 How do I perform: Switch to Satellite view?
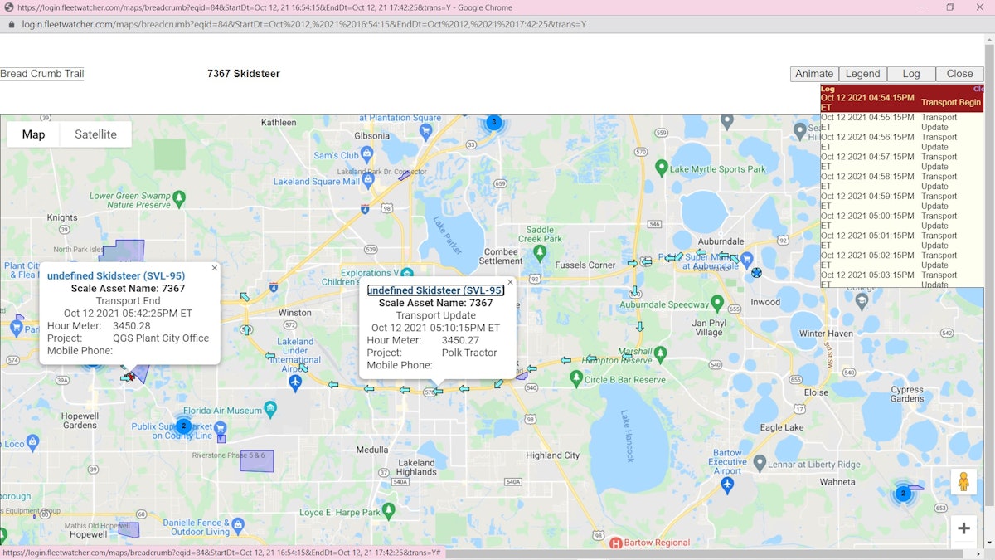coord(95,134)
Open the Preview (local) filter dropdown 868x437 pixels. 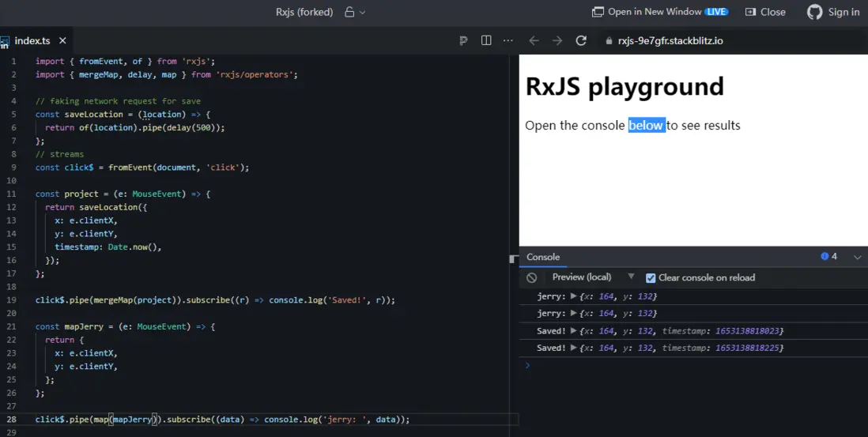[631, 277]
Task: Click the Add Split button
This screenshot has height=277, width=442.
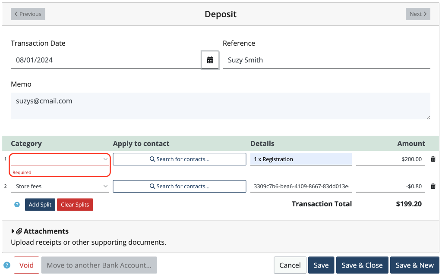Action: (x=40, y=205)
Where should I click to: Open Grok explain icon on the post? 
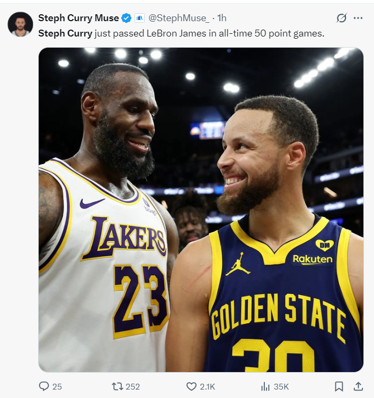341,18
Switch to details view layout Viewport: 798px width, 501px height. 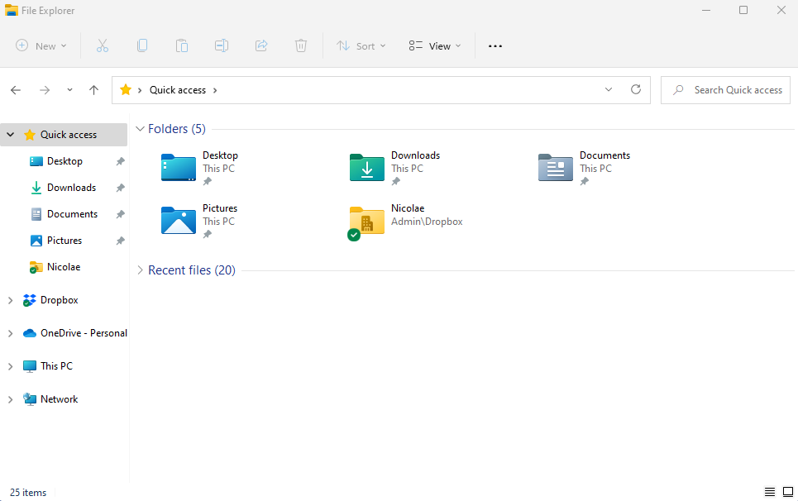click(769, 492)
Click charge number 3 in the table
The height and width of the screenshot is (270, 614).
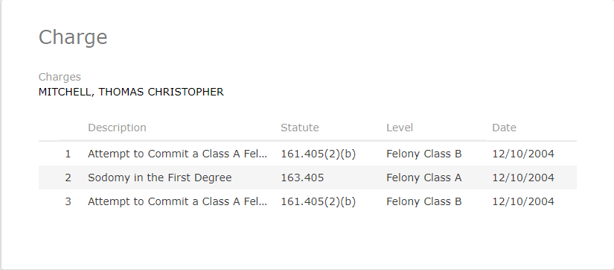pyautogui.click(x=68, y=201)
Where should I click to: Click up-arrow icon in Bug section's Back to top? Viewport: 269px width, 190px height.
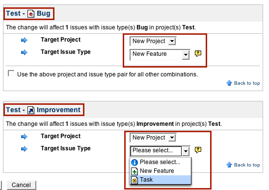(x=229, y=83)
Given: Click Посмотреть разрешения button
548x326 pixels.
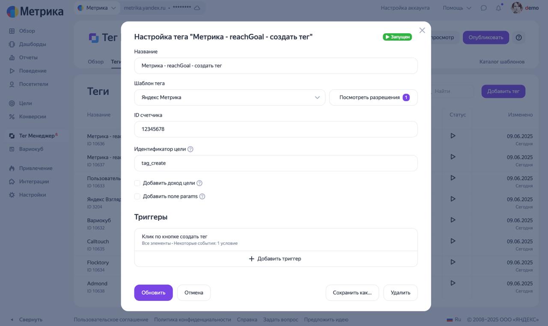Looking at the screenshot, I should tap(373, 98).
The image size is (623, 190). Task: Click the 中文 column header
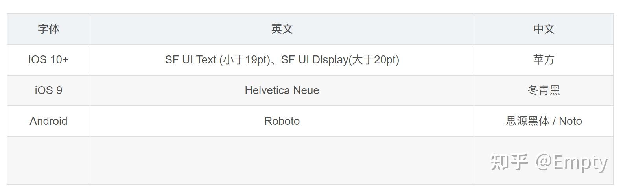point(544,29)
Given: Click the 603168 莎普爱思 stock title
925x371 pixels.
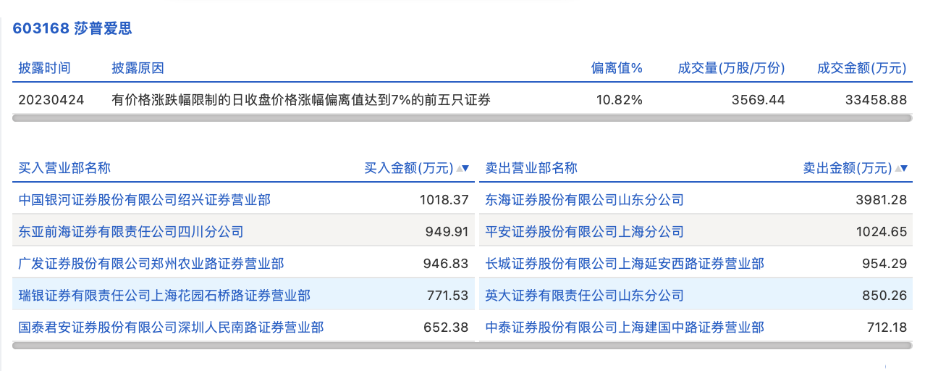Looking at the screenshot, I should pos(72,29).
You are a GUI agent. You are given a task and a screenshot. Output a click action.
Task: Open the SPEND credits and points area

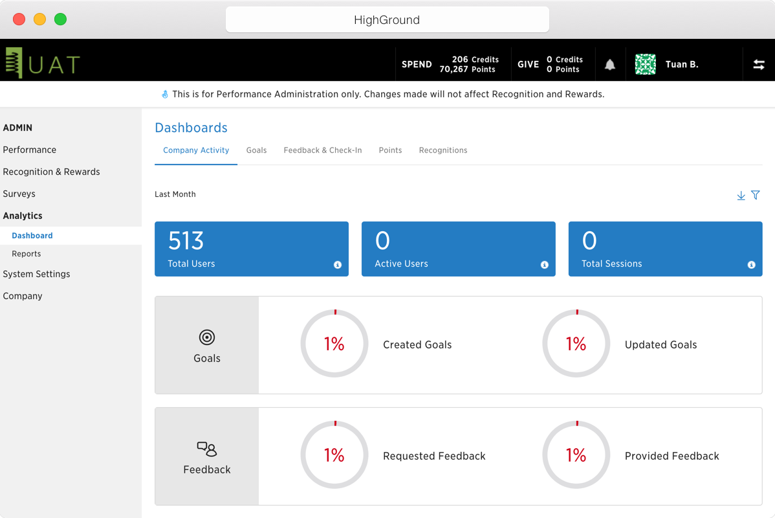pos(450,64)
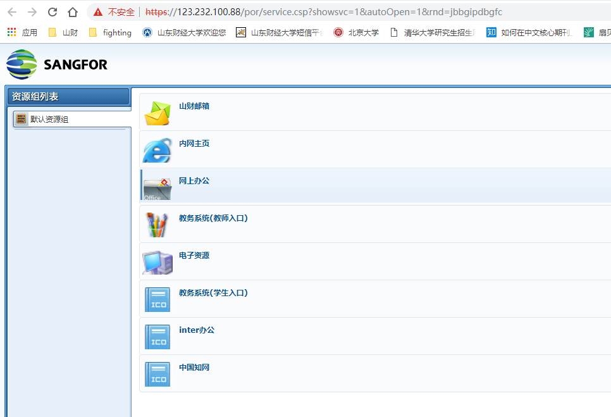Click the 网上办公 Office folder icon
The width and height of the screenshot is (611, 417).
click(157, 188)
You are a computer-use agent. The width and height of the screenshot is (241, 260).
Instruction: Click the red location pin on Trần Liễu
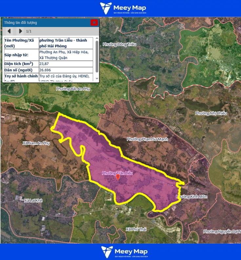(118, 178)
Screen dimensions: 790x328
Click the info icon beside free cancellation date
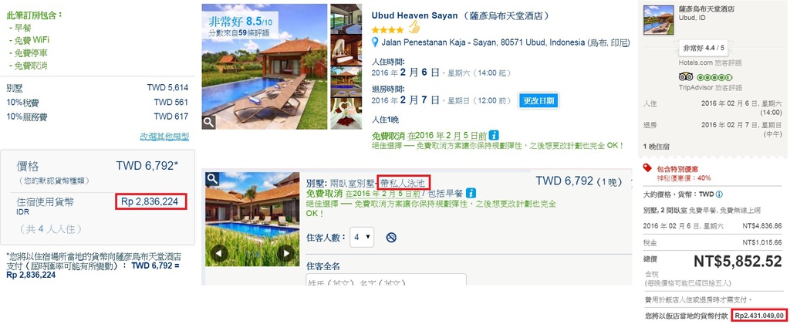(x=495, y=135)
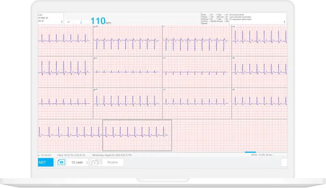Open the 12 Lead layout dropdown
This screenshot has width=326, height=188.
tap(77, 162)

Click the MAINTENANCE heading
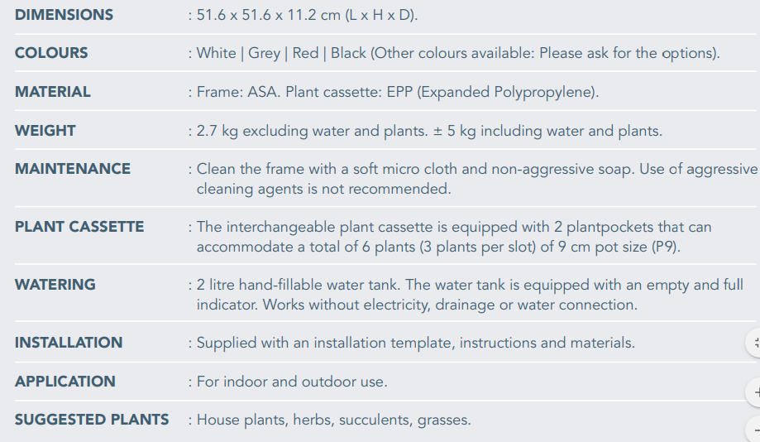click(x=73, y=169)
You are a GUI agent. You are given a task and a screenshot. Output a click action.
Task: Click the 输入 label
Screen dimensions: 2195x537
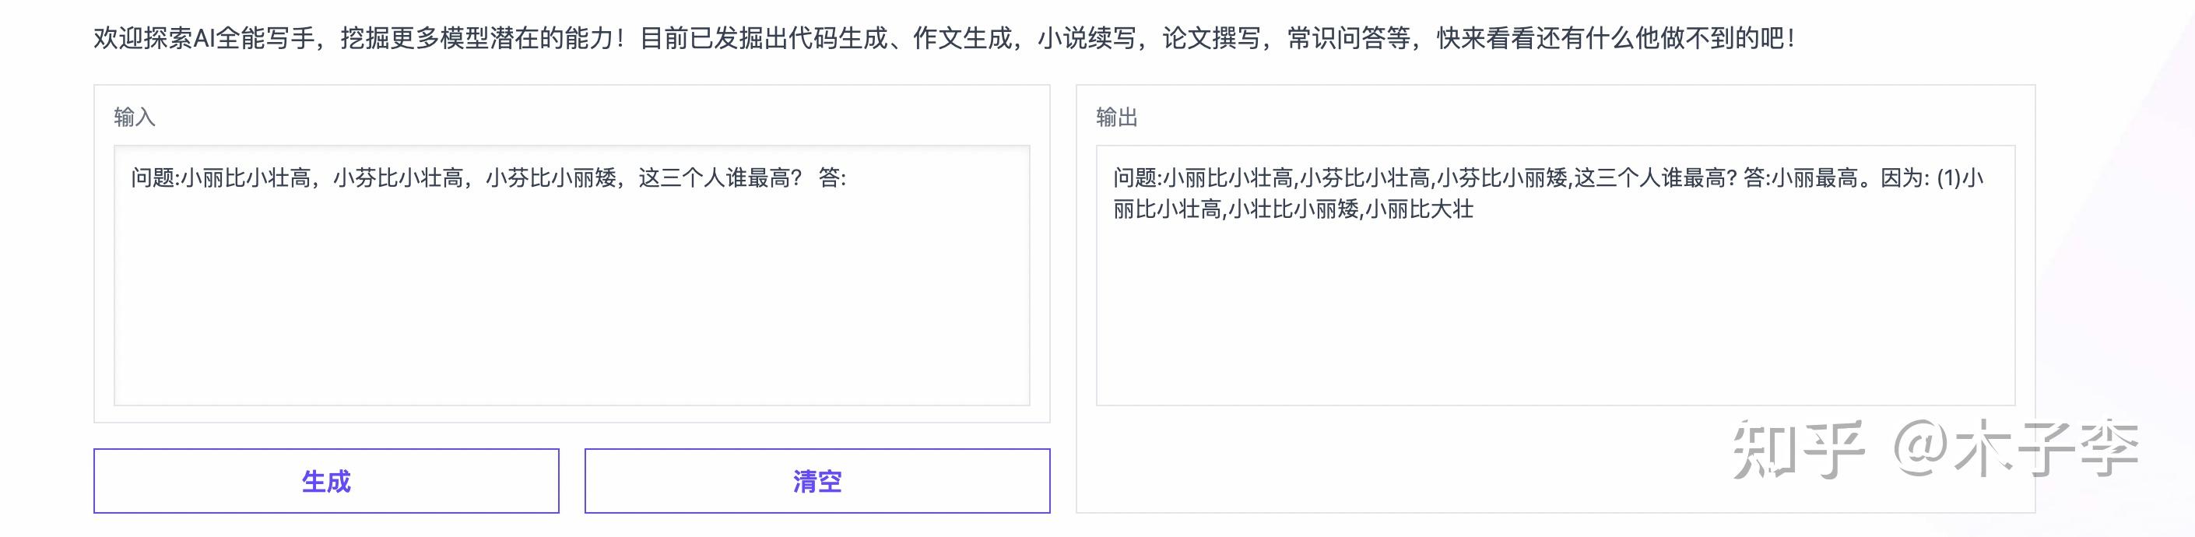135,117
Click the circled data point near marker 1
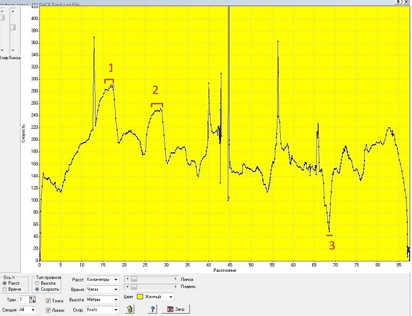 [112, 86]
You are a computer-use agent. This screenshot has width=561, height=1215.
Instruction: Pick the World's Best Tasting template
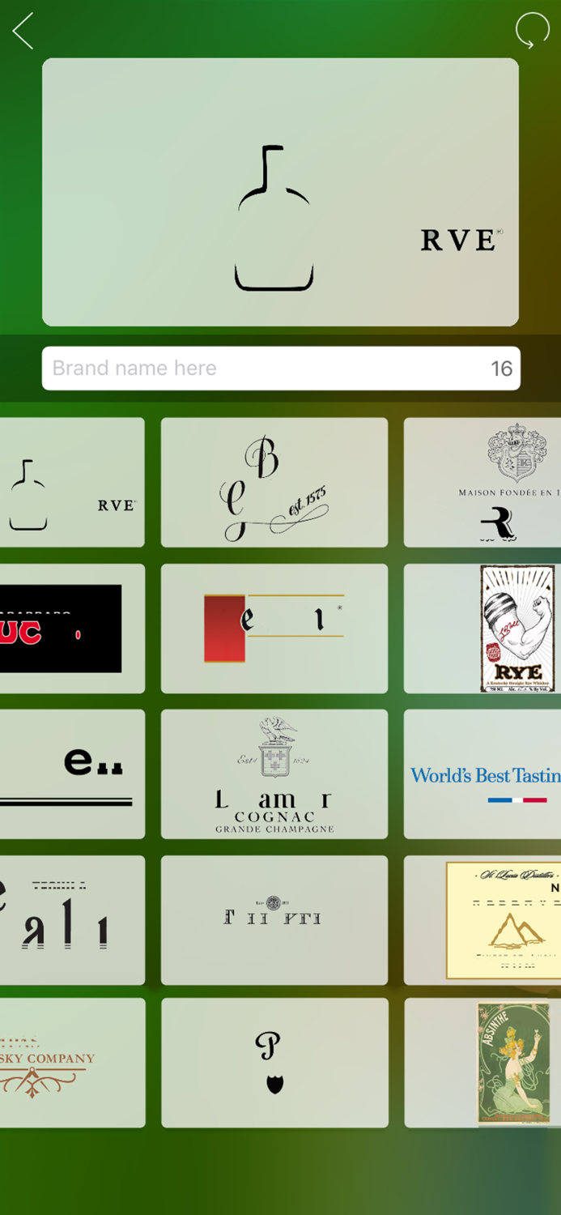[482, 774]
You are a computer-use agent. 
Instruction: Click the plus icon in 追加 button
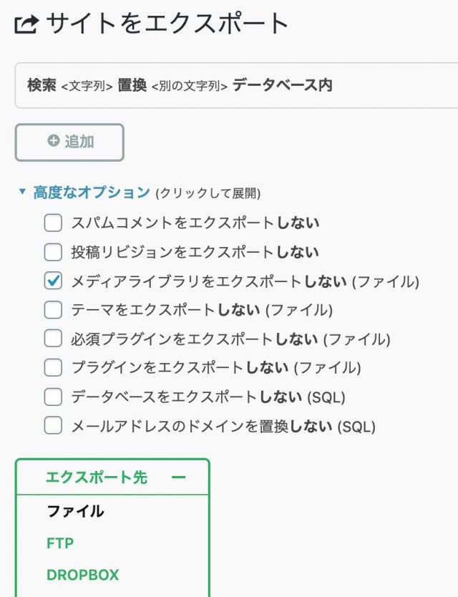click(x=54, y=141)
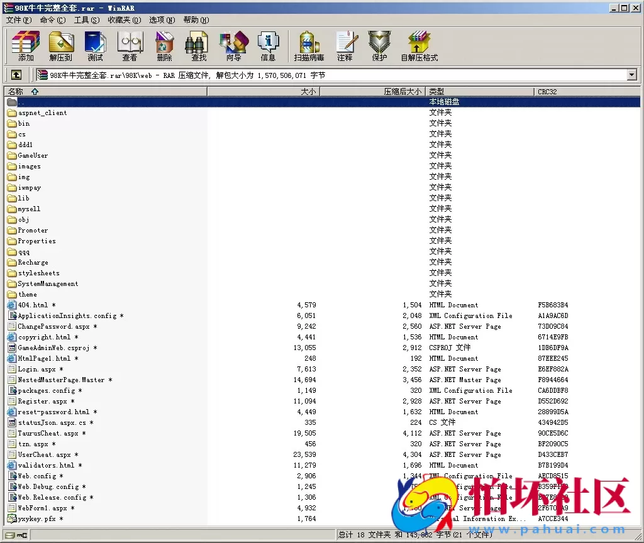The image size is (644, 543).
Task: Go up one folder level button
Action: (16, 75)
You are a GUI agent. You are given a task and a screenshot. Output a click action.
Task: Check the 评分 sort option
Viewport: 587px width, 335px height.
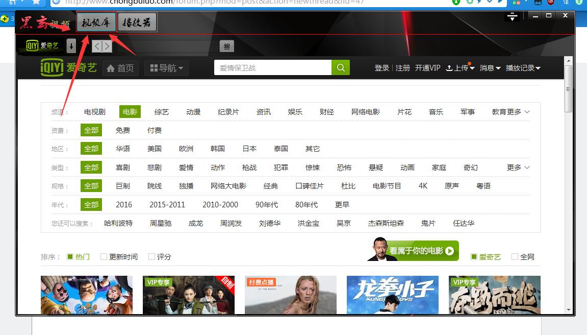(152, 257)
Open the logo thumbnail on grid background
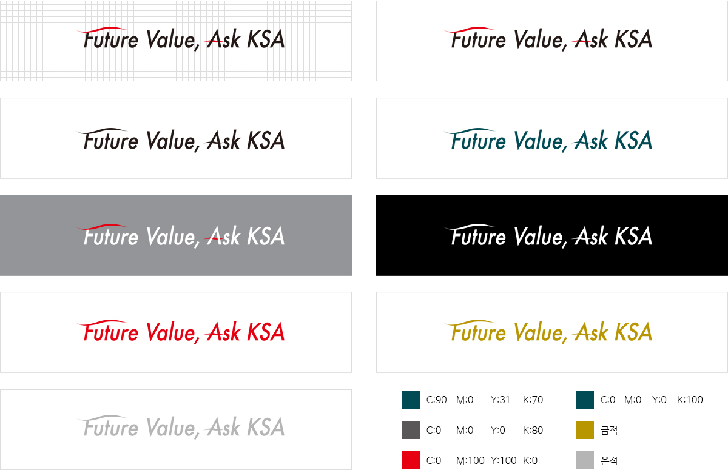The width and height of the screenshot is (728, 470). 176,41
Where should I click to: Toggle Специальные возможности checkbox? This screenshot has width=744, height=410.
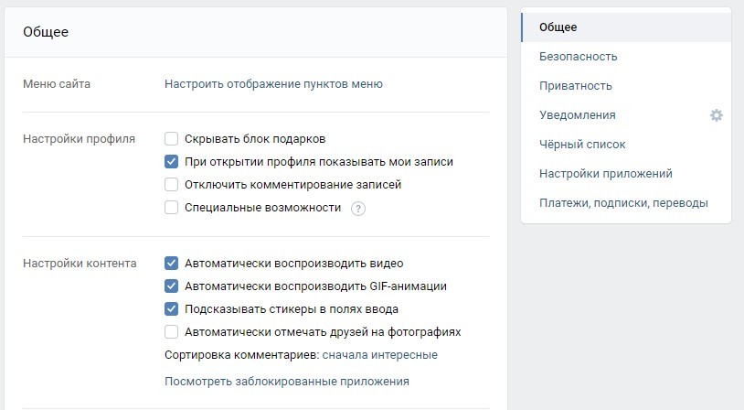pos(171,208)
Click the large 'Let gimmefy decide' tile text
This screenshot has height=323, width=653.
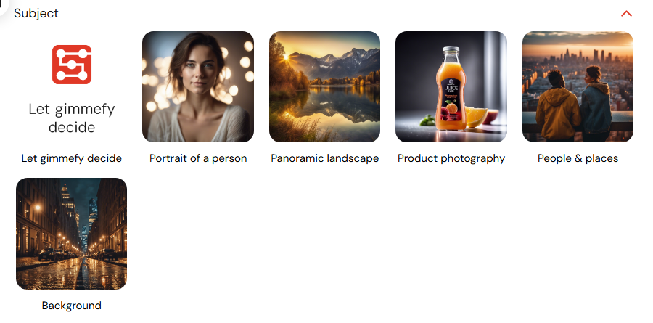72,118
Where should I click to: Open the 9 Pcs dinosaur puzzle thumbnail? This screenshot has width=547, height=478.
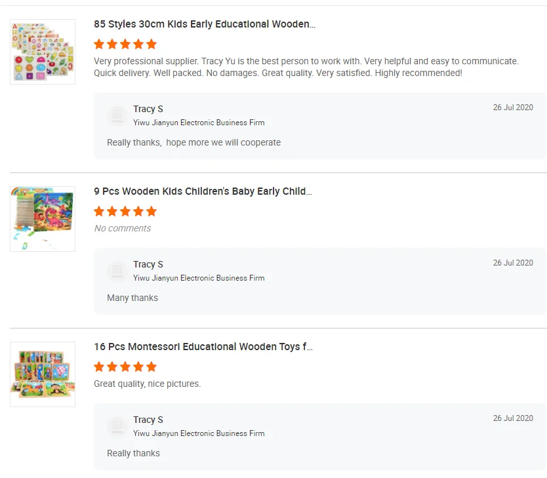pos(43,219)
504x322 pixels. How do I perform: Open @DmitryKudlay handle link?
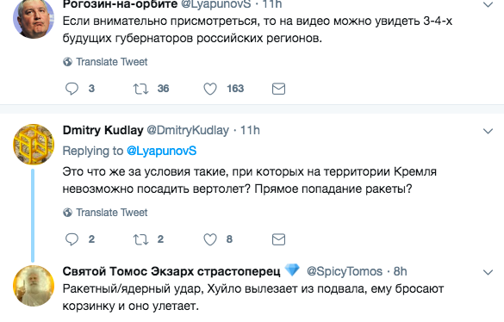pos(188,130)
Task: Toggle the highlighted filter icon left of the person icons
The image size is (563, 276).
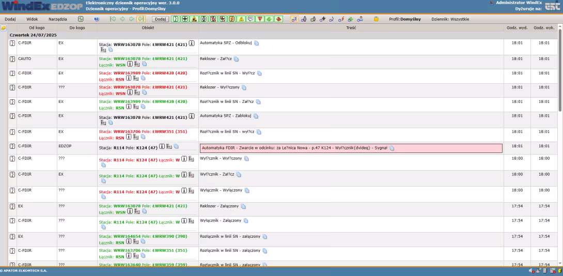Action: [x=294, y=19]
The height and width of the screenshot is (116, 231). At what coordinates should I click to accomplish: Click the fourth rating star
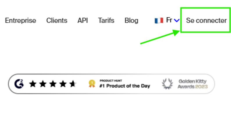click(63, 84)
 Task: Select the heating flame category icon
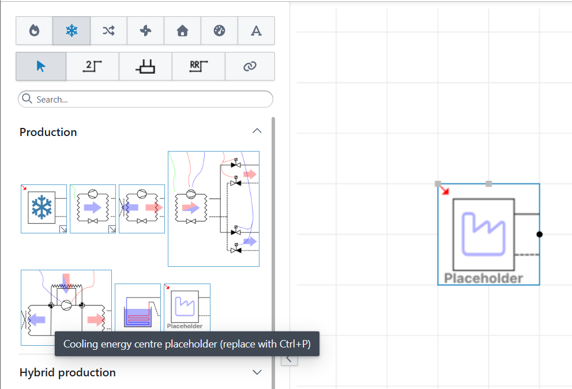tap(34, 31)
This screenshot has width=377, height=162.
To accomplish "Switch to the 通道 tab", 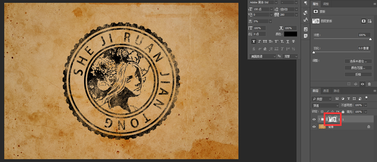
****************
Task statement >>
Reproduce exactly and only the lines from the one with "Where should I click to: Toggle" through the last entry, both included, excluding every picture.

Solution to this problem >>
Where should I click to: Toggle Специальные возможности checkbox? This screenshot has width=744, height=410.
pos(171,208)
Click the large 'Let gimmefy decide' tile text
This screenshot has height=323, width=653.
72,118
Where should I click to: Open the 9 Pcs dinosaur puzzle thumbnail? This screenshot has width=547, height=478.
pos(43,219)
504x322 pixels. How do I perform: Open @DmitryKudlay handle link?
pos(188,130)
Task: Toggle the highlighted filter icon left of the person icons
The image size is (563, 276).
Action: [x=294, y=19]
The height and width of the screenshot is (116, 231). At what coordinates should I click to accomplish: Click the fourth rating star
click(63, 84)
 Task: Select the heating flame category icon
tap(34, 31)
This screenshot has width=377, height=162.
To accomplish "Switch to the 通道 tab", 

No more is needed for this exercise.